En una reciente y explosiva entrevista concedida a The New York Times, el presidente de los Estados Unidos, Donald Trump, dejó en claro que su visión del poder ejecutivo está por encima de cualquier convención global. El mandatario afirmó que su rol como comandante en jefe está limitado exclusivamente por su "propia moralidad", dejando en un segundo plano las normas del derecho internacional y los mecanismos de control que históricamente han regulado el uso de la fuerza militar.
La moral por sobre la ley internacional
Al ser consultado sobre las restricciones existentes para desplegar el poderío militar de EE. UU. en el mundo, Trump fue tajante: "Mi propia mente es lo único que puede detenerme". Con esta declaración, el presidente sugirió que las decisiones sobre ataques o intervenciones dependen de su juicio personal más que de los marcos jurídicos establecidos.

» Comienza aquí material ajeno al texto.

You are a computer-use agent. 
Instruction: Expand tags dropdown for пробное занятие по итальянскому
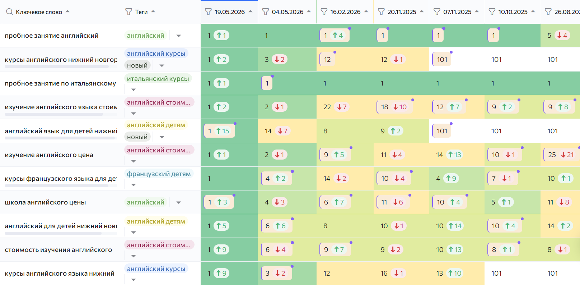coord(134,89)
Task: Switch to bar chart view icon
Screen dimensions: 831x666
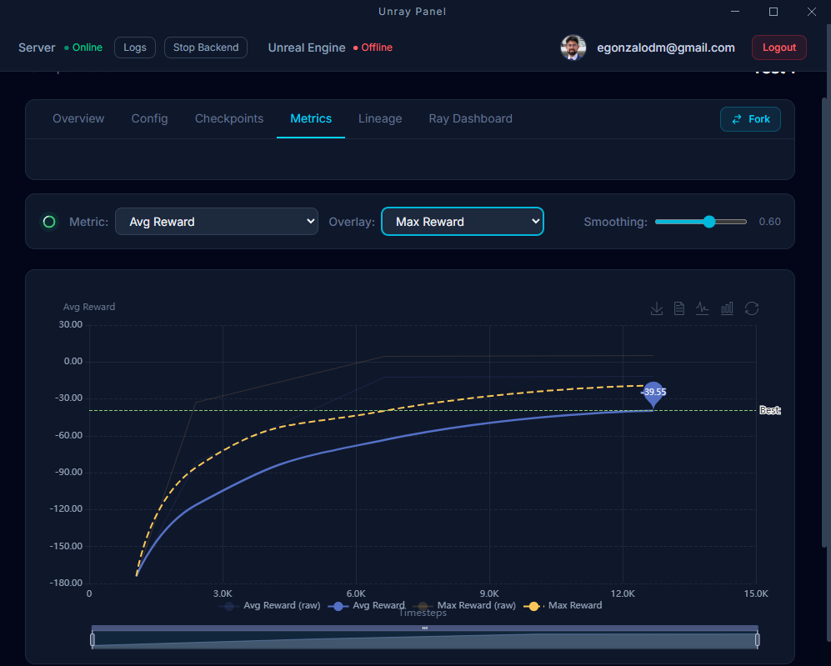Action: (726, 308)
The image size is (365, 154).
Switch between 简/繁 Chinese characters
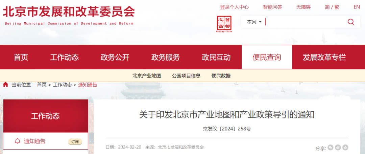click(332, 7)
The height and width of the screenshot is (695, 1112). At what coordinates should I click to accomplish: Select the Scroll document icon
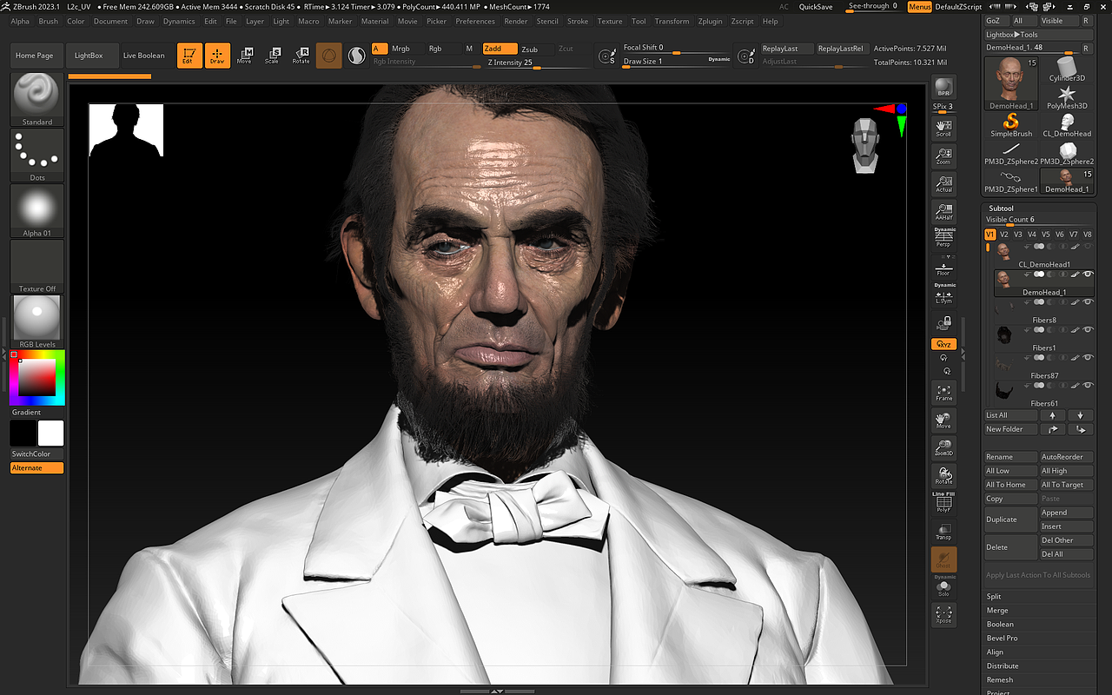coord(943,127)
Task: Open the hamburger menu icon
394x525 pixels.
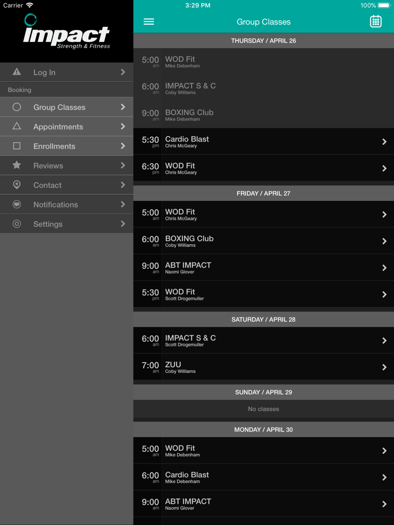Action: coord(149,22)
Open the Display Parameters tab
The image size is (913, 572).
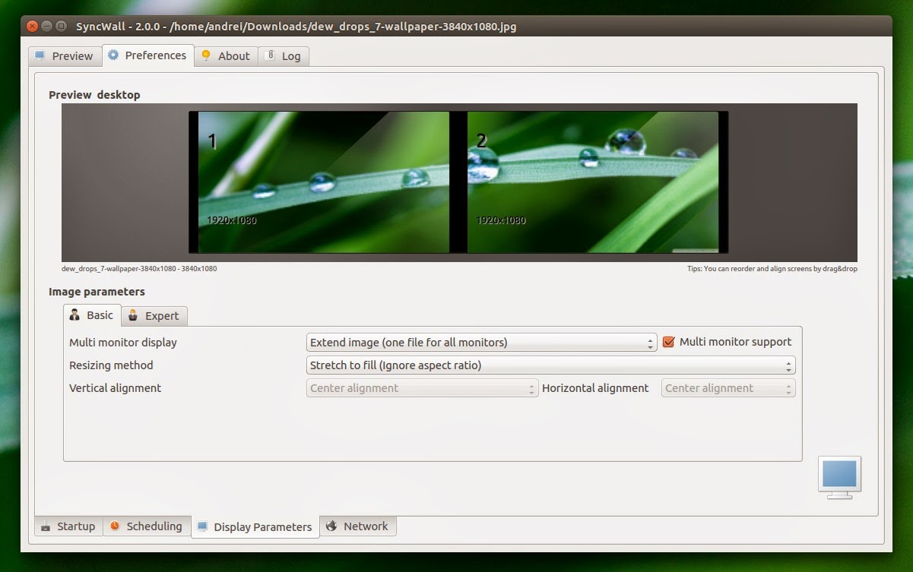tap(255, 526)

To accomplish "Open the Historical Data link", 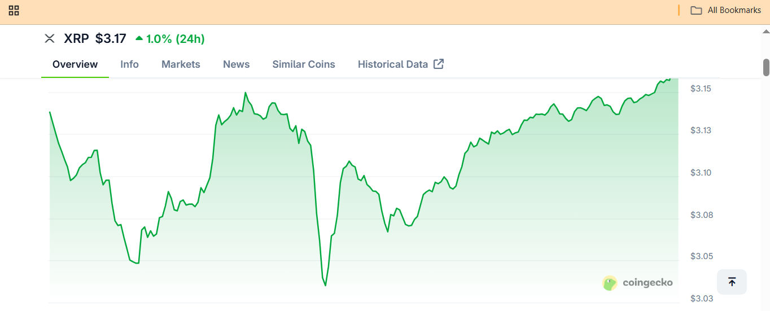I will [393, 64].
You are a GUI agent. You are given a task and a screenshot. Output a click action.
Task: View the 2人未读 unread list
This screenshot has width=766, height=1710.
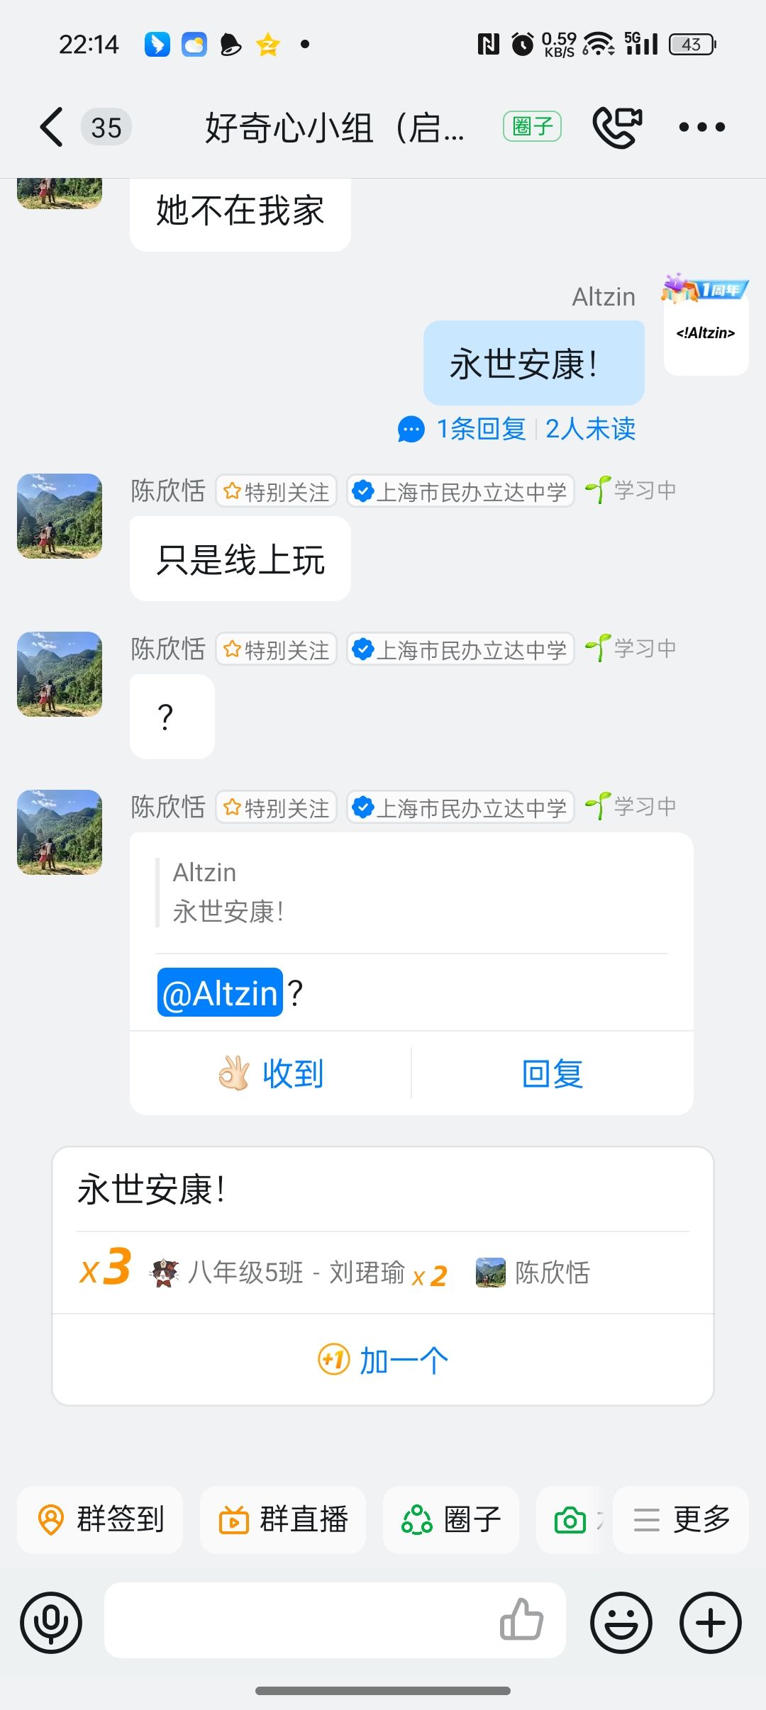click(590, 429)
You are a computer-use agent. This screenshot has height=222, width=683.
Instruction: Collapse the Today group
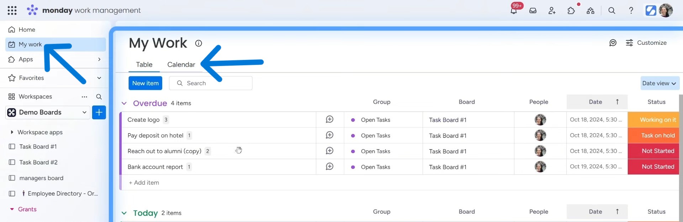click(124, 213)
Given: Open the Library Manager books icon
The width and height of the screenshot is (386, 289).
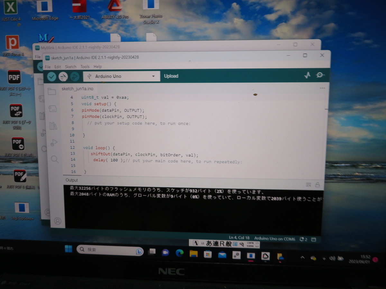Looking at the screenshot, I should (53, 126).
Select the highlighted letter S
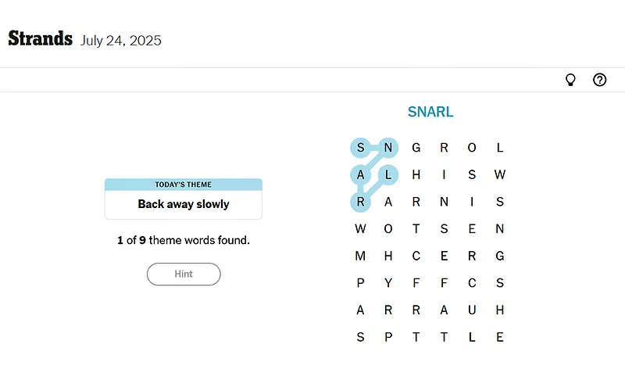The height and width of the screenshot is (391, 625). [360, 148]
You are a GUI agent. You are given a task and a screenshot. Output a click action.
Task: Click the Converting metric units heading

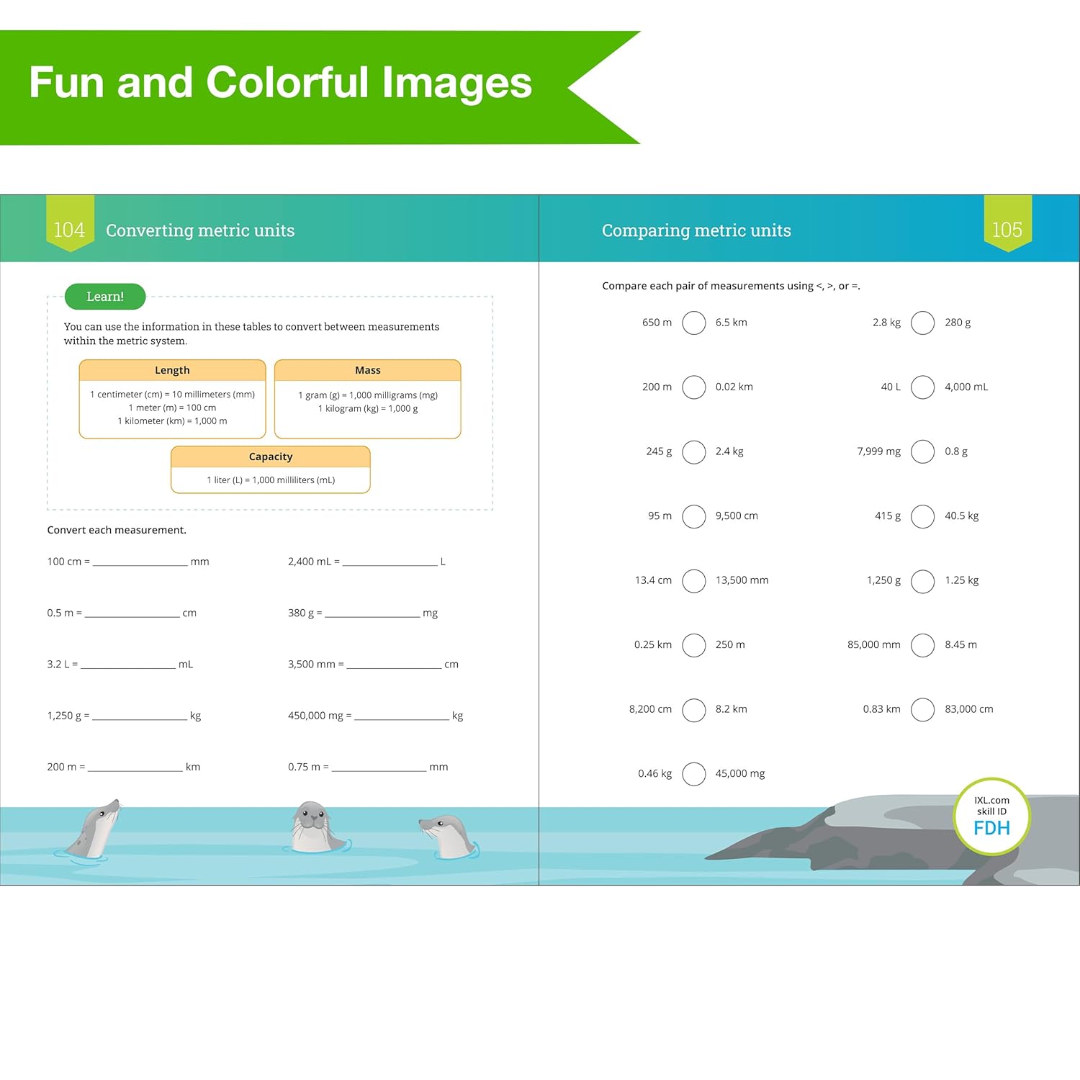click(200, 230)
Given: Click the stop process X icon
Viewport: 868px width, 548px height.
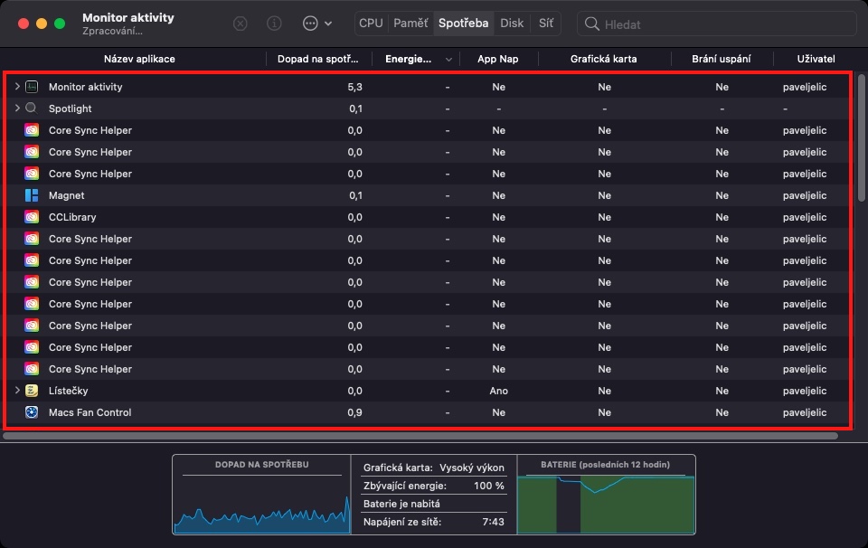Looking at the screenshot, I should 241,24.
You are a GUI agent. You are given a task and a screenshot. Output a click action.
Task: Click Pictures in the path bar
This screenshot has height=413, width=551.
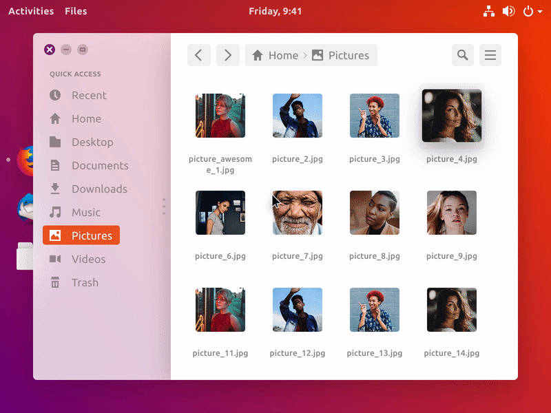[x=341, y=56]
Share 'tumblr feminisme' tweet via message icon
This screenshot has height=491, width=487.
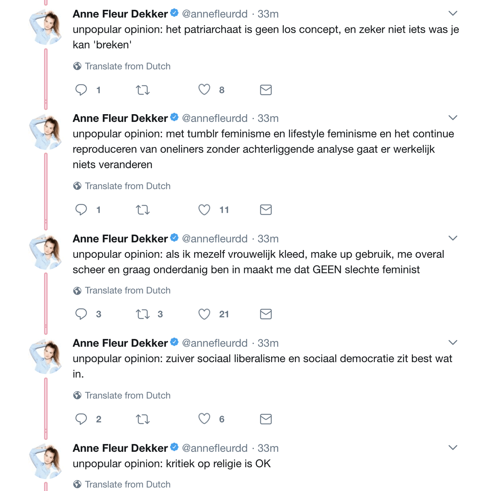pos(266,210)
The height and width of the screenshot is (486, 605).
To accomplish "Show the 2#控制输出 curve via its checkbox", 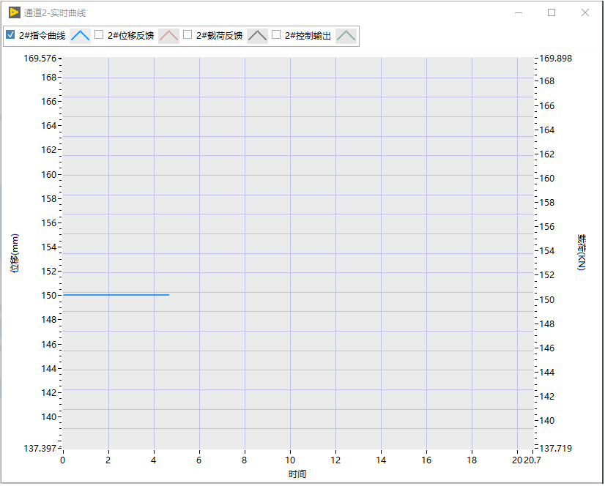I will (x=276, y=34).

Incluso fue más allá al declarar: "No necesito el derecho internacional". Aunque admitió que su administración debe convivir con ciertas normas, aclaró que la interpretación de estas obligaciones es unilateral, dependiendo de su propia definición de lo que el derecho internacional representa para los intereses de su país.
El antecedente de Venezuela y sus planes en el Ártico
Durante la charla, Trump aprovechó para reinvindicar acciones de su gestión, como la captura y encarcelamiento de Nicolás Maduro y su esposa, Cilia Flores. El mandatario rechazó que estas operaciones sienten un precedente peligroso para otros líderes mundiales, como Xi Jinping o Vladímir Putin, insistiendo en que el caso de Venezuela representaba una "amenaza real" que justificaba medidas extraordinarias.
Finalmente, el presidente sorprendió al explicar su persistente interés en adquirir Groenlandia. Lejos de argumentos meramente geopolíticos, Trump calificó la ambición como algo "psicológicamente necesario para el éxito". Para el mandatario, la propiedad física otorga una ventaja y una seguridad que, según su visión, nunca podrá ser reemplazada por un simple tratado o un contrato de alquiler.